# seerosen im keller überwintern u. teilen ?



## oddworld (18. Sep. 2012)

hallo leute,

mal wieder eine seerosenfrage ...  da ich noch nicht so firm in teichsachen bin, frage ich vorher am besten nach .
ich habe vor ein paar tagen seerosen vom bekannten bekommen.2 kübel a 60cm.sie sollten weg.also ich hin und die dinger weggeholt..

da ich den teich nächstes jahr eh vergrößern möchte und jetzt eh keine pflanzzeit mehr ist, würde ich sie gerne teilen und die rhizome im keller lagern/überwintern.

1. kann ich die rhizome einfach irgendwo teilen und wurzeln entfernen ? oder "gehen" nur bestimmte stücke, wo auch blätter/triebe zu sehen sind ?

2. können oder müssen die wurzeln ab ?

3.kann ich die rhizome einfach im einen eimer wasser werfen und im keller lagern ? oder müssen sie in substrat gepflanzt aufbewahrt werden ? brauchen sie list beim lagern ?

bei meiner pfützengröße reicht wohl ein stück..die anderen 100 wären dann über  aber einfach in die tonne, wäre ja eine sünde.

könnt ihr mir tips geben ?


olli


----------



## oddworld (19. Sep. 2012)

*AW: seerosen im keller überwintern u. teilen ?*

104 klicks....  keine antwort....  :beten

sind die fragen zu blöde ?


----------



## Lucy79 (19. Sep. 2012)

*AW: seerosen im keller überwintern u. teilen ?*

...ich würd Dir ja gerne helfen, kenn mich mit Seerosen aber nicht so gut aus


----------



## StefanBO (19. Sep. 2012)

*AW: seerosen im keller überwintern u. teilen ?*

Hallo,


oddworld schrieb:


> sind die fragen zu blöde ?


eigentlich ja, sprich, es gilt in Foren meist die Regel, bitte zunächst die Suchfunktion zu benutzen, aber hier ist so was eigentlich kein Problem 

Siehe z.B. www.hobby-gartenteich.de/forum/showthread.php?t=17914


----------



## Kuni99 (19. Sep. 2012)

*AW: seerosen im keller überwintern u. teilen ?*

Hallo,

kräftige Triebspitzen bei der 2-4-fachen Länge des Durchmessers abtrennen, Wurzeln auf 10 cm trimmen. Im Keller lagern geht nicht, da zu warm. Klingt zwar komisch, aber man kann sie einfach im Garten verbuddeln und im April wieder ausgraben. Wenigstens 30 cm tief, damit der Frost nicht so rankommt. Reste in der Biotonne entsorgen oder kompostieren.

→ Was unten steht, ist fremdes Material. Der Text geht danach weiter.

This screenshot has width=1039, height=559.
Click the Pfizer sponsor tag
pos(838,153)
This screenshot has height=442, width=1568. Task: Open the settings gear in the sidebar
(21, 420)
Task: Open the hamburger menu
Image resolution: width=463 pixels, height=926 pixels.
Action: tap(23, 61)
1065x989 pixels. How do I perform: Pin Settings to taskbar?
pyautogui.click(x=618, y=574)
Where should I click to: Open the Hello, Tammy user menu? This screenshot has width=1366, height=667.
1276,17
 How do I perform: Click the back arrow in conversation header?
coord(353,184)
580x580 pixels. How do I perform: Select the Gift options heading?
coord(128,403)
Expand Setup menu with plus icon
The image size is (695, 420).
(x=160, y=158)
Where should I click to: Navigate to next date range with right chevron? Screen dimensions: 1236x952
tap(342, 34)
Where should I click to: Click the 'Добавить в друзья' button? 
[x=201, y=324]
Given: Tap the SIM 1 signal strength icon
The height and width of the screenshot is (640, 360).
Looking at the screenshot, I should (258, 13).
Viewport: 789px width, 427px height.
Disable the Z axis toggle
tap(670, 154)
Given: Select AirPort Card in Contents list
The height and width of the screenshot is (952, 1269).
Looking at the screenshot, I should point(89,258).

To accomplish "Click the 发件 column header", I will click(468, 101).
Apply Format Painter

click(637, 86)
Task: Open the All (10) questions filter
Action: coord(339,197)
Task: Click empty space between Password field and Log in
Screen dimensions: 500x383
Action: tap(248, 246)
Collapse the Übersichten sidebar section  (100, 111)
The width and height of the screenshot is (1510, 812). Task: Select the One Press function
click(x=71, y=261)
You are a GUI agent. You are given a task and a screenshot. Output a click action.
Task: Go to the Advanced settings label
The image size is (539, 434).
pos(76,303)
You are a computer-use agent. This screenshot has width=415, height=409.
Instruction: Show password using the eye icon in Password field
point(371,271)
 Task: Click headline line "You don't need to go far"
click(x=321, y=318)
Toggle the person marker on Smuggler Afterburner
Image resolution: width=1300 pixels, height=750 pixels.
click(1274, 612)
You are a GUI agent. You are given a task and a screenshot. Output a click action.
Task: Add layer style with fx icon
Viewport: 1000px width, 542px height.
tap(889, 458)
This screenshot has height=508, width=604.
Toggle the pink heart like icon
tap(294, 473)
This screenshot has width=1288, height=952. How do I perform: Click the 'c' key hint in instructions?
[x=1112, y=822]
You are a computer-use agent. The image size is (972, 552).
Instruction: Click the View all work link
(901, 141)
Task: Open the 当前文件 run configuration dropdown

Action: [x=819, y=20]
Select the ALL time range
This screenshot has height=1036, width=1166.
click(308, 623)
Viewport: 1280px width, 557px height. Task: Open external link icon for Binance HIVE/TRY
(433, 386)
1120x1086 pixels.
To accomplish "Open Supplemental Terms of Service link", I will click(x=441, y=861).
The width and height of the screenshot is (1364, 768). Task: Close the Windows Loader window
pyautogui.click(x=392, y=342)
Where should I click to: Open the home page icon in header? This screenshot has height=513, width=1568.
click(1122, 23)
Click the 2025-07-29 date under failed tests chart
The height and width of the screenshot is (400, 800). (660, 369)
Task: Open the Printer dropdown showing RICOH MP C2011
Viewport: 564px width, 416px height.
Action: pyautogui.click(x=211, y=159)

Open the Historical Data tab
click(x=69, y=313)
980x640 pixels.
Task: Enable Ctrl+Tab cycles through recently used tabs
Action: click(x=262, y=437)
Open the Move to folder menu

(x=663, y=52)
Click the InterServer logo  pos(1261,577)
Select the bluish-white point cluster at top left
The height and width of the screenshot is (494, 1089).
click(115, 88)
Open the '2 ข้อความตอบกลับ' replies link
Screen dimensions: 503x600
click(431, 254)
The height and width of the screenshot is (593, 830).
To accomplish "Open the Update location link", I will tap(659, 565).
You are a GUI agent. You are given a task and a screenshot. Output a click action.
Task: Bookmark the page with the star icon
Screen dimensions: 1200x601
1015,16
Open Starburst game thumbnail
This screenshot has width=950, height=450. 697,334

Den Bekannten würde ich mal fragen, weshalb die wegsollten. Es gibt Seerosen, die wuchern so sehr, dass man sie lieber nicht in seinem kleinen Gartenteich haben möchte.

Viele Grüße,
Kai


----------



## oddworld (19. Sep. 2012)

*AW: seerosen im keller überwintern u. teilen ?*

, über das teilen selber habe ich schon einiges gefunden bzw. gelesen.wichtige ist die frage der Lagerung.ich kann sie natürlich in die Garage stellen... dort ist es meistens knapp über Null Grad. aber   müssen sie in die erde oder kann ich sie einfach ins Wasser werfen?


----------



## Kuni99 (20. Sep. 2012)

*AW: seerosen im keller überwintern u. teilen ?*

Hallo,

Garage ist okay, aber dort in feuchtem Sand eingeschlagen lagern, nicht in Wasser legen. Der Grund ist, dass Seerosenrhizome schwimmen und somit immer irgendwo was abtrocknet, was schlecht ist. Ausserdem müsste man das Wasser öfter tauschen, da die Rhizome sonst faulen.

Viele Grüße,
Kai


----------



## oddworld (20. Sep. 2012)

*AW: seerosen im keller überwintern u. teilen ?*

ok, danke.. dann werde ich es so versuchen.wenn es nicht klappt, geht die welt ja auch nicht unter


----------



## Helvola (20. Sep. 2012)

*AW: seerosen im keller überwintern u. teilen ?*

Hallo,
Du kannst andere Teile der Seerose vielleicht hier im Forum beim Flohmarkt verkaufen,
Wäre eine Schande, die Teile wegzuwerfen.


----------